Interrogé par Le Monde, l’avocat de M. Courbit, Me Christophe Ingrain, a confirmé la prise en charge par Lov Group des trois déplacements qui intéressent la justice et a indiqué : « Ces vols avaient pour objet la création d’un fonds d’investissement dans lequel l’ancien président de la République aurait été impliqué. Nous détenons tous les documents nécessaires pour le prouver ».

FACTURES DISPARUES

Les policiers ont par ailleurs découvert qu’un quatrième vol avait été affrété, au mois de mars 2013, par la société SNTHS, au profit de Nicolas Sarkozy. Il s’agissait de permettre à l’ancien président de se rendre à Bordeaux où il devait honorer, le 21 mars, une convocation… aux fins de mise en examen du juge Jean-Michel Gentil, chargé de l’affaire Bettencourt. Mais l’interception du Falcon 50 sur le tarmac de Punta Cana a contraint Nicolas Sarkozy à monter dans un autre avion, également mis à sa disposition par la SNTHS. Sauf que, cette fois, les factures indiquent que le vol a été pris en charge par l’Association de soutien à l’action de Nicolas Sarkozy (ASANS).
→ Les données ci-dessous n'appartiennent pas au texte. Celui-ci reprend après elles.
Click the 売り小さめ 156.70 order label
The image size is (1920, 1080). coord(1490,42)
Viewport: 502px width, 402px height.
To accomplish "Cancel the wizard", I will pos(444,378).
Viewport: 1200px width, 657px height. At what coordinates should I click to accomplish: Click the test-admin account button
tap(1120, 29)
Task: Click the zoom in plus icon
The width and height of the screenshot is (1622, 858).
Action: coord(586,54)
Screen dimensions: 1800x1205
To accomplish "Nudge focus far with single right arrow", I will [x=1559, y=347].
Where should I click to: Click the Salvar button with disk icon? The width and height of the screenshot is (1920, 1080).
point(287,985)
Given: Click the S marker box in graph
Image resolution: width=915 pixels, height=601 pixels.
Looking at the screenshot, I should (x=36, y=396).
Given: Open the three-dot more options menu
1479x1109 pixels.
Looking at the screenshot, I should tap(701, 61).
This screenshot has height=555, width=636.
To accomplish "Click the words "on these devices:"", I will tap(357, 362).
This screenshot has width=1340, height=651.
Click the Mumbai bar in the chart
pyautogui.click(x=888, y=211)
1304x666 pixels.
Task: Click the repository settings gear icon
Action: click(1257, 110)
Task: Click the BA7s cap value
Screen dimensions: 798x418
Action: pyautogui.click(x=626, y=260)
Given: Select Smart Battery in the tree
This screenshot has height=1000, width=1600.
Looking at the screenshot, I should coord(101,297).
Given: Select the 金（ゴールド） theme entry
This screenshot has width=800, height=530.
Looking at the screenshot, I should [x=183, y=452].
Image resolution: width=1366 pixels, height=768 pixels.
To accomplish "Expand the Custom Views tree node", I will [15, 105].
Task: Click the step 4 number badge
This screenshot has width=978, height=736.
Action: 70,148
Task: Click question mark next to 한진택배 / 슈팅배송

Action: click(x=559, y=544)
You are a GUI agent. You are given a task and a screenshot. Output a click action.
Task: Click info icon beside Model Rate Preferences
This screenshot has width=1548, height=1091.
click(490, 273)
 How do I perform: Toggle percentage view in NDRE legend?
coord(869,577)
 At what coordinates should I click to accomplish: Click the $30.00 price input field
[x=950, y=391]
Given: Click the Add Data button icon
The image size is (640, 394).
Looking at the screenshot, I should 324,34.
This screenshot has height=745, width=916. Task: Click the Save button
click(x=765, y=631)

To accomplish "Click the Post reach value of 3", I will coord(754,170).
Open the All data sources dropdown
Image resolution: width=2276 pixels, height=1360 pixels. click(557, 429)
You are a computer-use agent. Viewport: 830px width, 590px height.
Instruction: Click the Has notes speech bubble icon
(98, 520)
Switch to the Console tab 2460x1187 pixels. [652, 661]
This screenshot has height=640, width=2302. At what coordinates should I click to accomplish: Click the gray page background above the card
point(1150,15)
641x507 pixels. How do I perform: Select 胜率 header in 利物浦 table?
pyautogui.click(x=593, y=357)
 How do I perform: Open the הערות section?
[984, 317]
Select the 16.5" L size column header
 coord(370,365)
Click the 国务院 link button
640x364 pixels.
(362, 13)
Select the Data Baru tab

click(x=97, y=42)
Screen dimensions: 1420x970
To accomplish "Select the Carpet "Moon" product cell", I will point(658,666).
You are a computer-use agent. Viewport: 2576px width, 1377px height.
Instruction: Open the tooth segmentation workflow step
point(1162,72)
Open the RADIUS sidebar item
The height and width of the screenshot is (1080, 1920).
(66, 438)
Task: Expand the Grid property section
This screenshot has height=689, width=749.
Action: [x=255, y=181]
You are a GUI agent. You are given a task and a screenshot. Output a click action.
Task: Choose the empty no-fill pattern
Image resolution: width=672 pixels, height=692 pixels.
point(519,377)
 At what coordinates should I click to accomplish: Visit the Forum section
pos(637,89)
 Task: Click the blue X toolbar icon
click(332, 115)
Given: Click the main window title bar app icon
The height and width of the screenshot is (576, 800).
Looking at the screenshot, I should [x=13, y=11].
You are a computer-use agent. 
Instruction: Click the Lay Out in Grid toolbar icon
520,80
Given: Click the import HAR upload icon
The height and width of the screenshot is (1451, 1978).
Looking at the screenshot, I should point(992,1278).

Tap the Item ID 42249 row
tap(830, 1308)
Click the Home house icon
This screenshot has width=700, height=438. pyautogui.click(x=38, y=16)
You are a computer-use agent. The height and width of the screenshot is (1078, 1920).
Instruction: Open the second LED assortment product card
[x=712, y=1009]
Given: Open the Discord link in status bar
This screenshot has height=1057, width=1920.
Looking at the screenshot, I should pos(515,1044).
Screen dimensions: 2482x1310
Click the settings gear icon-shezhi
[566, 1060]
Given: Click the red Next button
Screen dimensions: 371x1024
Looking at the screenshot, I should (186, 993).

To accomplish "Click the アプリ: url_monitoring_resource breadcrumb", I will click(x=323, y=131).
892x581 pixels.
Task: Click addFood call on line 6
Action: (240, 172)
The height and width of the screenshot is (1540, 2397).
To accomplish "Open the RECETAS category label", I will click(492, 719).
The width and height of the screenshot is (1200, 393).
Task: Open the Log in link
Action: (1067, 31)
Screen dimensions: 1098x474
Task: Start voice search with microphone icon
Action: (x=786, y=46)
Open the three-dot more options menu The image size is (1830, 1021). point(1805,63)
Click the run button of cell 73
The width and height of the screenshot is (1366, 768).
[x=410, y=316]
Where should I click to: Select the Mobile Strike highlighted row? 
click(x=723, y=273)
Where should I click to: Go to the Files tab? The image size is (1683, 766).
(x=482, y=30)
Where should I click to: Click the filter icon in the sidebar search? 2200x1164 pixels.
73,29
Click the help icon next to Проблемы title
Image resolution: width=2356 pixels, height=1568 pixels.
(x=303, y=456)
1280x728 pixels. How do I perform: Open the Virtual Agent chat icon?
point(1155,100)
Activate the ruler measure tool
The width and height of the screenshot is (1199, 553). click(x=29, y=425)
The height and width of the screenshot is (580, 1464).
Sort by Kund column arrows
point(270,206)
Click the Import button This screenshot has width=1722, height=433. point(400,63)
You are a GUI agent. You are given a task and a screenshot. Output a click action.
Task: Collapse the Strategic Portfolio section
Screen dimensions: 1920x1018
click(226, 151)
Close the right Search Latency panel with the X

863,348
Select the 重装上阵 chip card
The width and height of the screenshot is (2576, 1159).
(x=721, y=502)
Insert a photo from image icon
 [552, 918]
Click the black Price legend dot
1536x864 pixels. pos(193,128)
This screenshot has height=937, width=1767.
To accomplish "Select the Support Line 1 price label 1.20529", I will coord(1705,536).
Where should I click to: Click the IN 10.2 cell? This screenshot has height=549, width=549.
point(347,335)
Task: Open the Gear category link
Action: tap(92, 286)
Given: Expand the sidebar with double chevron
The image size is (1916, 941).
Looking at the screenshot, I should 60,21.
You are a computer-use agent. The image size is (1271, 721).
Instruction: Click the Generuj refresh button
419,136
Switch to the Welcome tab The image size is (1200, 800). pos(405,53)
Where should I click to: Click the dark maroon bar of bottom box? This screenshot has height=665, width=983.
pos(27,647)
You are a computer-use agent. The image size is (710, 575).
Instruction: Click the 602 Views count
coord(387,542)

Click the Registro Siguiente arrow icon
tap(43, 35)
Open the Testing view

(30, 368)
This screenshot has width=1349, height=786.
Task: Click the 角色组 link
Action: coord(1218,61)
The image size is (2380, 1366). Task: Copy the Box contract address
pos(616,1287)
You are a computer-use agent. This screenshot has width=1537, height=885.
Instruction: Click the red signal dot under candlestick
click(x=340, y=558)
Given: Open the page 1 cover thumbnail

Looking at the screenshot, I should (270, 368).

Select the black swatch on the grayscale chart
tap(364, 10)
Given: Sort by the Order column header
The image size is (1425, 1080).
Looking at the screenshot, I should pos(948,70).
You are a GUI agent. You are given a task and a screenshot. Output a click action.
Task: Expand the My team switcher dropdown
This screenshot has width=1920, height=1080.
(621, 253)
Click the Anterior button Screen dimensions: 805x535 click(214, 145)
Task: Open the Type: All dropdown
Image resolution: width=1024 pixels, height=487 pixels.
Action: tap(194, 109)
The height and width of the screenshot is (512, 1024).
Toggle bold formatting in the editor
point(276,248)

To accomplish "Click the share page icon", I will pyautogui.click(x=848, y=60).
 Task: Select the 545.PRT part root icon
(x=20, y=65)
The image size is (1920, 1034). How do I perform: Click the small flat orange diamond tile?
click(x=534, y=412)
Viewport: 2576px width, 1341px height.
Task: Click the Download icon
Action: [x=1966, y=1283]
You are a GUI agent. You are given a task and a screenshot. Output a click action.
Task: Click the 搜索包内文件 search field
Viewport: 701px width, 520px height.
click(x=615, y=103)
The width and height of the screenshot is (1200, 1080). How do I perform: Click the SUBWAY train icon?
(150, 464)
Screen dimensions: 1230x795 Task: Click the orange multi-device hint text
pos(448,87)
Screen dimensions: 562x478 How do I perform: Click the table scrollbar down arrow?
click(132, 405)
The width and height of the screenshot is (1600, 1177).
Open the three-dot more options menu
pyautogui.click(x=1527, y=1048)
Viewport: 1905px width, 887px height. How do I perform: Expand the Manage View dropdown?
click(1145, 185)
L’expertise de la comptabilité de la SNTHS a révélé que plusieurs de ses comptes clients avaient disparu, dont celui de LGI – qui constituait pourtant le client principal de la société d’hélicoptères – et celui de l’Association de soutien à l’action de Nicolas Sarkozy…

Me Pierre Ceccaldi, défenseur de Pierre-Marc Dreyfus, demandera, lundi 8 septembre, à la chambre de l’instruction de la cour d’appel d’Aix-en-Provence d’annuler tous les éléments du dossier ayant trait aux vols empruntés par Nicolas Sarkozy. « La juge est saisie d’un trafic présumé de stupéfiants entre la République Dominicaine et la France, observe Me Ceccaldi. On ne comprend pas pourquoi on s’intéresse à des clients de SNTHS, fussent-ils aussi prestigieux que l’ancien président de la République, qui n’ont rien à voir avec l’objet de la saisine ».

Plusieurs sources ont indiqué au Monde que la procédure incidente concernant les vols suspects pourrait être dépaysée à Paris, dans le cadre d’une enquête préliminaire.